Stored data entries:
= Beginning of Section =
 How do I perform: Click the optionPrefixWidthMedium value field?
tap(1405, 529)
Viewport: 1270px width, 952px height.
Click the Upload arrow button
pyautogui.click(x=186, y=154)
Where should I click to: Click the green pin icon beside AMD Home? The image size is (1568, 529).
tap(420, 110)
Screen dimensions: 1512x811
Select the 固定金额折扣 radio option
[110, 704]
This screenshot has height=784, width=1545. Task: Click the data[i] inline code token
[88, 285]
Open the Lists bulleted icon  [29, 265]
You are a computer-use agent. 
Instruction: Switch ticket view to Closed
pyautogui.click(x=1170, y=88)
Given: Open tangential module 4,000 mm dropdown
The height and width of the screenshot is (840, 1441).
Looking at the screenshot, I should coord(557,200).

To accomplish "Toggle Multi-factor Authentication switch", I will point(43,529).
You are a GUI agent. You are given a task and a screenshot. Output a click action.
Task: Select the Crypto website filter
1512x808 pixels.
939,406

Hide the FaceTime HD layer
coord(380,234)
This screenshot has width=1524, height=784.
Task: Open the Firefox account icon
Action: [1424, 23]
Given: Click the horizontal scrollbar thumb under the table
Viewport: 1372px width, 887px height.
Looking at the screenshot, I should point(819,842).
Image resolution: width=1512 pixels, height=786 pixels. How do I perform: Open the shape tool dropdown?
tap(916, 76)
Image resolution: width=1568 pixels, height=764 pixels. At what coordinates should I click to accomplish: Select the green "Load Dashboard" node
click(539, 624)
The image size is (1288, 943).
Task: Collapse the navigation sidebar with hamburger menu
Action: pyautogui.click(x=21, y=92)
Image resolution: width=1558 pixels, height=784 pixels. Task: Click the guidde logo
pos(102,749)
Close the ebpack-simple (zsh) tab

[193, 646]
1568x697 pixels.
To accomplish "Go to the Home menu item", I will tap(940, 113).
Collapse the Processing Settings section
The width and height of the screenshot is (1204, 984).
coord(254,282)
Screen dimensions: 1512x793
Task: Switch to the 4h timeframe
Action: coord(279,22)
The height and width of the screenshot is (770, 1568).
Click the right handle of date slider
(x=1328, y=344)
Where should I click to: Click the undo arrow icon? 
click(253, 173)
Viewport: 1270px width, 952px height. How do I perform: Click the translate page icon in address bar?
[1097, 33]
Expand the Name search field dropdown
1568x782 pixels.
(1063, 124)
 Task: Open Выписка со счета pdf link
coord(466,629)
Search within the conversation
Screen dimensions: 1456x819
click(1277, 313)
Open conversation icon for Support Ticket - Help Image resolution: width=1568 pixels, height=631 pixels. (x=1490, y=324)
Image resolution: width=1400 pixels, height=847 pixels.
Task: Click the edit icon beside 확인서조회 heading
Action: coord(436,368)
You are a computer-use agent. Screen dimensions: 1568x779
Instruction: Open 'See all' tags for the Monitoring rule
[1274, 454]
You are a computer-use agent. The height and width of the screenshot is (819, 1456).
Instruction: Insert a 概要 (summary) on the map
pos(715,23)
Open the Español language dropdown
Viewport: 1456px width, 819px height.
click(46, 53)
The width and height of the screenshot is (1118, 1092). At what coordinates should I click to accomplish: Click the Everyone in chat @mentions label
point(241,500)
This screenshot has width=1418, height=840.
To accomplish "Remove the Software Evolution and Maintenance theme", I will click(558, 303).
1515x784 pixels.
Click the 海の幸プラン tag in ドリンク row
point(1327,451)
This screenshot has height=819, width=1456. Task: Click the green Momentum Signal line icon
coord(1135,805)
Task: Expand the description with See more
= End of Section =
* _TASK REQUIREMENTS_
Reproduce each line above without any alteration.

* _TASK RESULT_
 How do I perform: Click the optionPrefixWidthMedium value field?
tap(1405, 529)
Viewport: 1270px width, 952px height.
Click the Upload arrow button
pyautogui.click(x=186, y=154)
Where should I click to: Click the green pin icon beside AMD Home? The image size is (1568, 529).
tap(420, 110)
Screen dimensions: 1512x811
Select the 固定金额折扣 radio option
[110, 704]
This screenshot has height=784, width=1545. Task: Click the data[i] inline code token
[88, 285]
Open the Lists bulleted icon  [29, 265]
You are a computer-use agent. 
Instruction: Switch ticket view to Closed
pyautogui.click(x=1170, y=88)
Given: Open tangential module 4,000 mm dropdown
The height and width of the screenshot is (840, 1441).
Looking at the screenshot, I should coord(557,200).

To accomplish "Toggle Multi-factor Authentication switch", I will point(43,529).
You are a GUI agent. You are given a task and a screenshot. Output a click action.
Task: Select the Crypto website filter
1512x808 pixels.
939,406

Hide the FaceTime HD layer
coord(380,234)
This screenshot has width=1524, height=784.
Task: Open the Firefox account icon
Action: [1424, 23]
Given: Click the horizontal scrollbar thumb under the table
Viewport: 1372px width, 887px height.
Looking at the screenshot, I should point(819,842).
Image resolution: width=1512 pixels, height=786 pixels. How do I perform: Open the shape tool dropdown?
tap(916, 76)
Image resolution: width=1568 pixels, height=764 pixels. At what coordinates should I click to accomplish: Select the green "Load Dashboard" node
click(539, 624)
The image size is (1288, 943).
Task: Collapse the navigation sidebar with hamburger menu
Action: pyautogui.click(x=21, y=92)
Image resolution: width=1558 pixels, height=784 pixels. Task: Click the guidde logo
pos(102,749)
Close the ebpack-simple (zsh) tab

[193, 646]
1568x697 pixels.
To accomplish "Go to the Home menu item", I will tap(940, 113).
Collapse the Processing Settings section
The width and height of the screenshot is (1204, 984).
coord(254,282)
Screen dimensions: 1512x793
Task: Switch to the 4h timeframe
Action: coord(279,22)
The height and width of the screenshot is (770, 1568).
Click the right handle of date slider
(x=1328, y=344)
Where should I click to: Click the undo arrow icon? 
click(253, 173)
Viewport: 1270px width, 952px height. How do I perform: Click the translate page icon in address bar?
[1097, 33]
Expand the Name search field dropdown
1568x782 pixels.
(1063, 124)
 Task: Open Выписка со счета pdf link
coord(466,629)
Search within the conversation
Screen dimensions: 1456x819
click(1277, 313)
Open conversation icon for Support Ticket - Help Image resolution: width=1568 pixels, height=631 pixels. (x=1490, y=324)
Image resolution: width=1400 pixels, height=847 pixels.
Task: Click the edit icon beside 확인서조회 heading
Action: coord(436,368)
You are a computer-use agent. Screen dimensions: 1568x779
Instruction: Open 'See all' tags for the Monitoring rule
[1274, 454]
You are a computer-use agent. The height and width of the screenshot is (819, 1456).
Instruction: Insert a 概要 (summary) on the map
pos(715,23)
Open the Español language dropdown
Viewport: 1456px width, 819px height.
click(46, 53)
The width and height of the screenshot is (1118, 1092). At what coordinates should I click to accomplish: Click the Everyone in chat @mentions label
point(241,500)
This screenshot has width=1418, height=840.
To accomplish "Remove the Software Evolution and Maintenance theme", I will click(558, 303).
1515x784 pixels.
Click the 海の幸プラン tag in ドリンク row
point(1327,451)
This screenshot has height=819, width=1456. Task: Click the green Momentum Signal line icon
coord(1135,805)
Task: Expand the description with See more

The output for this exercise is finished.